Her intense poems reflect a range of emotions and subjects and touch
readers because they suddenly realize that feelings they previously thought
to be theirs alone are shared. Winner of many awards including a Bread
Loaf Fellowship, The Jack Kerouac Award and New York State Caps Grant,
she gives readings, talks and workshops, often based on the books she
has edited or exhibits in museums, around the country and has been poet
in residence at many colleges, libraries and centers.
"...as always, Lifshin's poetry trawls deep waters of submerged
passion beneath the surface of everyday life, coming up with a teeming,
glistening catch..."
"Magnificently crafted poems, terse as needlework"
Choice
The 1997 Black Sparrow publication of Lyn Lifshin's selected poems, Cold
Comfort, brought to national attention, as Small Press reviewer Len Fulton
put it, "a poet of substance, range and invention," one who
"everywhere roots for that stripped piece of a life - usually her
own-that yields the bare emotional atom."
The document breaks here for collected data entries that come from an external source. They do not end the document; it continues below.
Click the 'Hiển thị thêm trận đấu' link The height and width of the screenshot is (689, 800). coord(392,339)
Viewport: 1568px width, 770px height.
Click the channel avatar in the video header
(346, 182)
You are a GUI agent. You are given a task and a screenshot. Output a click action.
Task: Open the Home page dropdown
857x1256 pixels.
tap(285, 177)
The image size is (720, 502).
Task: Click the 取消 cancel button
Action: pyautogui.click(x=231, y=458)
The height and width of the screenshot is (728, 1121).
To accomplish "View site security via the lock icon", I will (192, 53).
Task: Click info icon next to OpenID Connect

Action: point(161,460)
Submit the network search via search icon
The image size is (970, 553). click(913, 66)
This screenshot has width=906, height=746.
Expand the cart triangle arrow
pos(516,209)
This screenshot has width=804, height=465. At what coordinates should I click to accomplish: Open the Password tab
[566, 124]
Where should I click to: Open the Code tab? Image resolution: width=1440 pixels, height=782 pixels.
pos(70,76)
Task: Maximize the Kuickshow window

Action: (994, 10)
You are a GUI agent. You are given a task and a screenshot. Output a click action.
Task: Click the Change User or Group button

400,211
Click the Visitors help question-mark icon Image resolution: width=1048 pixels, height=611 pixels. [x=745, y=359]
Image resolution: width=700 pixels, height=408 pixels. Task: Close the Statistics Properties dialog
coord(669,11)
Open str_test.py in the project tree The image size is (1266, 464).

The direct, spare, largely autobiographical poems in this generous new
collection evoke memories of an unlovely girlhood ("longing to be
what every man/ would take the gum out of his mouth to whistle for");
a stormy marriage ("each separation I lost/ 10 pounds"); self-unsparing
love affairs ("we were/ like drunks, dying/ a little more/ every
time"); the pain of losing a mother ("holding her while/ she
moans my hands are/ cold, my hair a whip"). The struggle to regain
self-sufficiency after bad relationships ("some of/ us need to regrow
claws, survive/ on prey, give up safeness").
In poems exploring "the delights and pains of human relationships..as
shrewd as they are poignant" (Bill Katz, Library Journal) these poems
are intense, startling, playful and often surprising and humorous. Well
known for her love poems and mother and daughter poems, erotica and for
her poems written in the masks of Barbie, mad girls, Marilyn, Vietnam
veterans and Holocaust survivors, this collection contains many new never
published poems. What has been called her "unfailing poetic eye and
consummate lyrical skill" is clearly evident in this collection,
as well as the musicality of her poems that "come on like a stack
of Cannonball Adderly records - blowing cool, blowing hot, sometimes lyrical
and sweet, sometimes hard bop, terse and touch." (December magazine)
From her poems of place that "evoke in fantasy, but with a lot of
anthropological detail..."(New York Book Review) to poems that "flash
into emotional significance in (her) inimitable way" (Ms. Magazine)
"Lyn Lifshin wakes them up." (The Washington Post)
I have been infatuated with you from the first "lyn lifshin" poem I read--in an anthology called Psyche. So fresh, so funny, so sexy. It was like wandering the labyrinth of Crete and finding a lightbulb hanging at the end of a drop cord from an outlet in the ceiling. Before that, I'd been reading Louis Simpson and TS Eliot and Yeats to the point of memorizing them. Putting out these two books has meant a great deal to me. - A Reader (the two books referred to are BALLROOM and A NEW FILM ABOUT THE WOMAN IN LOVE WITH THE DEAD. ed.)